The buzz of wings in her ears transmutes to crashing waves, and instead of diapers and fruit and oatmeal she smells turpentine, linseed oil, the meager blots of paint on her palettes. And curry, left in the air from Avery’s dinner the night before, the scent that had greeted her as she walked into the kitchen, hot, tired, yoked with her suitcase and bags of fading vegetables.

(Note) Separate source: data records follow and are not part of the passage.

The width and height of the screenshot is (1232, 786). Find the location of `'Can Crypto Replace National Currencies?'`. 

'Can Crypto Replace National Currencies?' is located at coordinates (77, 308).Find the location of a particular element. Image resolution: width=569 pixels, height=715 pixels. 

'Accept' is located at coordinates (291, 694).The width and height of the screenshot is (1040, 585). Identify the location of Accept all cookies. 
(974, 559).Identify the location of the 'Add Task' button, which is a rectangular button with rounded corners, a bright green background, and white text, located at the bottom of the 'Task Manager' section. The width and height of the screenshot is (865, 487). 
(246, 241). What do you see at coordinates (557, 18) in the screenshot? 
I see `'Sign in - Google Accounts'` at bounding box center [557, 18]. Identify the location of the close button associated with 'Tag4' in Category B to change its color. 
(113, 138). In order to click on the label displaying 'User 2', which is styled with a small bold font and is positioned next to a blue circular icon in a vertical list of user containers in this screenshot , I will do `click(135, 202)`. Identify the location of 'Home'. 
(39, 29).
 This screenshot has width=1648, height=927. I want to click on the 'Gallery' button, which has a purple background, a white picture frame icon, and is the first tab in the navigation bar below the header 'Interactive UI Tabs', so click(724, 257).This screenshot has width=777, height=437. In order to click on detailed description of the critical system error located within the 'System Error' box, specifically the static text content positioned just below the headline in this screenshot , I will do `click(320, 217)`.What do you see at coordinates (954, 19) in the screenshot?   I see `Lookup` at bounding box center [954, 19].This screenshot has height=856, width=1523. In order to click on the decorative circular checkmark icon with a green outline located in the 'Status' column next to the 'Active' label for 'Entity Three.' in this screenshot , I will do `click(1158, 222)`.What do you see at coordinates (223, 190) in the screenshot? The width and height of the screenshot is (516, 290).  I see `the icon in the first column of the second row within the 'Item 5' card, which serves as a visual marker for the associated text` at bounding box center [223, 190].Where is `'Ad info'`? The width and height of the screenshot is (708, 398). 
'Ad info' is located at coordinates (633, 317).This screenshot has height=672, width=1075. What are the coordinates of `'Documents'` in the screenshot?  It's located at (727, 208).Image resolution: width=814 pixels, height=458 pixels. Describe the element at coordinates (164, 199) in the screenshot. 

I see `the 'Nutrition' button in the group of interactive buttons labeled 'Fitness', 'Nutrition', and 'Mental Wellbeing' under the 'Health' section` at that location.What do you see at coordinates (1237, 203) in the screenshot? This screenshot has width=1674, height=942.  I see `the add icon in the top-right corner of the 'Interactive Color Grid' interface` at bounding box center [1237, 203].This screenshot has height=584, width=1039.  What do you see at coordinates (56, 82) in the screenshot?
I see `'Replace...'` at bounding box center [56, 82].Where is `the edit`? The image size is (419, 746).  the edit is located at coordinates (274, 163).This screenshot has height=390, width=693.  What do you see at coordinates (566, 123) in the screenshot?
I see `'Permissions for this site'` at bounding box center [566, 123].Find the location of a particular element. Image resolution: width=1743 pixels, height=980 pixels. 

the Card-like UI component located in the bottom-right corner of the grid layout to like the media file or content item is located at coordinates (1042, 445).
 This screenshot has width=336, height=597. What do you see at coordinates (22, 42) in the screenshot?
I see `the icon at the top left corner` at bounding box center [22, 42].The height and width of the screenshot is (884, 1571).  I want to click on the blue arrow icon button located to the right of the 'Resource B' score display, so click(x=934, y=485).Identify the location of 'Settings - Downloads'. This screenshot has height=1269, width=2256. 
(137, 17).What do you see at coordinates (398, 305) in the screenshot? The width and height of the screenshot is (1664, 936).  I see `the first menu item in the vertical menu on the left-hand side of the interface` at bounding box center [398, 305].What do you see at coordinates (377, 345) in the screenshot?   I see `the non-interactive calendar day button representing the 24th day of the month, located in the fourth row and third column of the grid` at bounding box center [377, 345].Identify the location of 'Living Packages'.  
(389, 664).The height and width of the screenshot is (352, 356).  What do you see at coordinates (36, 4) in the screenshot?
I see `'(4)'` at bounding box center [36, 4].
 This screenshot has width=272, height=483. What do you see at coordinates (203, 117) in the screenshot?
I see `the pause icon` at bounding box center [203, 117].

“Ah, you are home now! And Emily is having her baby?” He’d beamed, as if beside himself to see her back, and heaped her a plate of basmati rice. She realized that with Bernadette in Sri Lanka the empty house must have seemed very lonely, and so she ate her dinner in the kitchen with him, just to be polite. They sat facing each other and sweating at the rusting, unstable TV tables he and Bernadette always ate on. She showed him the zucchini and tomatoes and basil she brought from Connecticut, and over their curry he boomed for her a long speech on Sri Lankan produce. She finally interrupted to ask if anyone had called while she was gone, if there were any messages. Only her parents, he told her. They were missing her, looking for her, sounding worried, why was she not answering her cell? No, no, there is no emergency, but they called many times; they will call again tomorrow. She must be missing them, too, he stated loudly, When is she going home, Why did she not tell them she was going to Emily’s, She must call them, She must let them know she is fine, When is she going home? All proclaimed in his thundering voice, yelling rebuke at her, chastising her stubborn, pointless flight, her hideous self-indulgent selfishness, and she winced over her plate. Then she remembered how he and Bernadette used to yell at each other, blasting the house with their lilts, how she used to cringe, sitting on her bed and eating her dinner in her room upstairs, at the harsh familiar clap of their words until the day she realized, spotting the beige plastic snailed in each of their ears, they were both just hard of hearing.
She promised Avery in a modified return yell that she’d call her parents first thing in the morning. He nodded, satisfied. What an idiot she was, to think Marty might have called, looking for her. Wondering when she was coming back. She hadn’t called him from Connecticut. Let him wait for the phone to ring, she’d thought. Let him wonder about her, what she was doing, what kind of small or large gap his absence might be creating in her carefully occupied-else-where day. Let him wonder if the lack of him digs in sharp, if it leaves a print. Or if it’s just rinsed away, like a footshape in sand swirls off to grainy water beneath a wave.
It’s Friday night, she thought, watching Avery chew. He must be at Itzak’s for shabbes dinner. Practically down the street. She pictured the family singing like some flame-of-God, End of Days church choir, Itzak pouring her a fat snifter of brandy, Marty nudging over his prayer book so she could see, under the table placing her hand on his thigh.
She didn’t bother to ask Avery if anyone else called. Instead, she inquired if he’d heard from Bernadette, how she was doing.
“Yes, she is calling me from home every Sunday. The surgery for cataracts is very successful. I am very relieved.”